For the evolutionary search setting, we consider the criteria as follows: L1-Norm, L2-Norm, FPGM, Fermat, BN_\(\gamma \) scale, BN_\(\beta \) scale, Entropy, Taylor L1-Norm, Taylor L2-Norm, Taylor BN_\(\gamma \), Taylor BN_\(\beta \). In each evolution iteration, we set the mutation probability to 0.1, crossover constant to 0.8, and drop probability to 0.05. In CIFAR-100, the population size is 20, the number of iterations is 50 and the drop ratio is 0.08. In ImageNet, the population size is 10, the number of iterations is 30 and the drop ratio is 0.1. After pruning the network based on the weighted sum of the scores, we finetune the pruned network on the validation split for 3 epochs in CIFAR-100 experiments and 1 epoch for ImageNet.
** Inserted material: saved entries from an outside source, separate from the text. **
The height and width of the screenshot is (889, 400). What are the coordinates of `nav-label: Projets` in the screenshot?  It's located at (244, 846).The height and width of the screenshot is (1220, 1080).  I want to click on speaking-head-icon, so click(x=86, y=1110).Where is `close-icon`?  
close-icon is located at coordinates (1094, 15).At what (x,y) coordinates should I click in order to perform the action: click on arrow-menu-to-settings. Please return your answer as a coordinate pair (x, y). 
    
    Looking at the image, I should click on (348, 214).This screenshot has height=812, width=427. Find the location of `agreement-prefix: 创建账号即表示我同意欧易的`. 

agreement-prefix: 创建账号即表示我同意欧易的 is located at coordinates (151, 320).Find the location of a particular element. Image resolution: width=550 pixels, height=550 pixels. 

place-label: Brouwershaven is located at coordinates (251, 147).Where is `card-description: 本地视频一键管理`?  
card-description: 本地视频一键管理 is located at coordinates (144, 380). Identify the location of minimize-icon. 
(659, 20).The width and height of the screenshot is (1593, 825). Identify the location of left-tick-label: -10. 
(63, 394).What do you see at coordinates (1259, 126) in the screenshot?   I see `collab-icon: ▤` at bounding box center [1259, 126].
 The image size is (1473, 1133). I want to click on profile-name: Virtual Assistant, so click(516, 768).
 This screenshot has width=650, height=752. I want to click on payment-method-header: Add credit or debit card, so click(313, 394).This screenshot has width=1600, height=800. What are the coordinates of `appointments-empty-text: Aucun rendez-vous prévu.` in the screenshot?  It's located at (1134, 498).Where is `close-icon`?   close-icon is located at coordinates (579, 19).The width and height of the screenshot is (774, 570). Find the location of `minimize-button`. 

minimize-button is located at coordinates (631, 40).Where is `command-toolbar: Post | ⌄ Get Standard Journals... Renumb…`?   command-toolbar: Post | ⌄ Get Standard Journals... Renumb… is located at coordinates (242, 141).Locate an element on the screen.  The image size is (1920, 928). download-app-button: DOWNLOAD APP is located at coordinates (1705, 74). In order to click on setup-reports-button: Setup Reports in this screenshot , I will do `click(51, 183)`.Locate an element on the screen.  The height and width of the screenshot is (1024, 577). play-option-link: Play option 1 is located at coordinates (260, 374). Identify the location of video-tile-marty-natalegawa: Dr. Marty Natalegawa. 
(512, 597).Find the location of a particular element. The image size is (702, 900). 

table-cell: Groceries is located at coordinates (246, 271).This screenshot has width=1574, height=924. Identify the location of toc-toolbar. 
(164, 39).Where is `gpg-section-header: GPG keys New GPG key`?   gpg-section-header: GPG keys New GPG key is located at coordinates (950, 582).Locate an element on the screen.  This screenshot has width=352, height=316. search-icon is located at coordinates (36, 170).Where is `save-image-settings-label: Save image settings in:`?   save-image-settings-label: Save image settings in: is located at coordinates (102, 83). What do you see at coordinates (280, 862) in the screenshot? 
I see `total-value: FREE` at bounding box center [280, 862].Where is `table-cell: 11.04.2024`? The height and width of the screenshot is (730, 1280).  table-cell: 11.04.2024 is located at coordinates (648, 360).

Finally, the network is pruned under the optimal blending criterion obtained by EA, where the finetuning epochs are 40 on CIFAR-100 and 20 on ImageNet over the whole training set.

6 Ablation Studies

In this section, to understand the performance of our method in different settings, we conduct the following ablation experiments on the number of clusters used in Criteria Clustering and the hyperparameters of Filters Importance Calibration. The ablation results are shown in Fig. 4. The search space of EA is related to the number of clusters. In each layer l, the larger the number of clusters \(K^l\), the harder the optimization of the calibration factors \(p^l\). From our experiments, the best performance appears when \(K^l=3\) for VGG16. Also, we compare the performance with different hyperparameters of EA, including the number of evolution iterations and mutation ratio. As we see in Fig. 4(b), the increment of iterations is not sufficient for the increment of performance. Therefore, we choose the relatively small number of iterations and use the top-K strategy. From Fig. 4(c), we observe that the large mutation probability may harm the search. The ablation study on the EA hyperparameters and the number of the cluster are shown in Table 3.

7 Conclusion

In this paper, we propose a novel framework for filter pruning. In the first stage, we reduce the searching space for the criteria selection and fit the requirement for the ensemble using clustering. In the second stage, the criteria blending problem is formulated as an optimization problem on filters’ importance calibration. The comprehensive experiments on various benchmarks exhibit that our blended criterion is able to outperform the current state-of-the-art criteria. Besides, we explore the correlation among existing filter pruning criteria and provides a way to obtain effective criteria without manual efforts.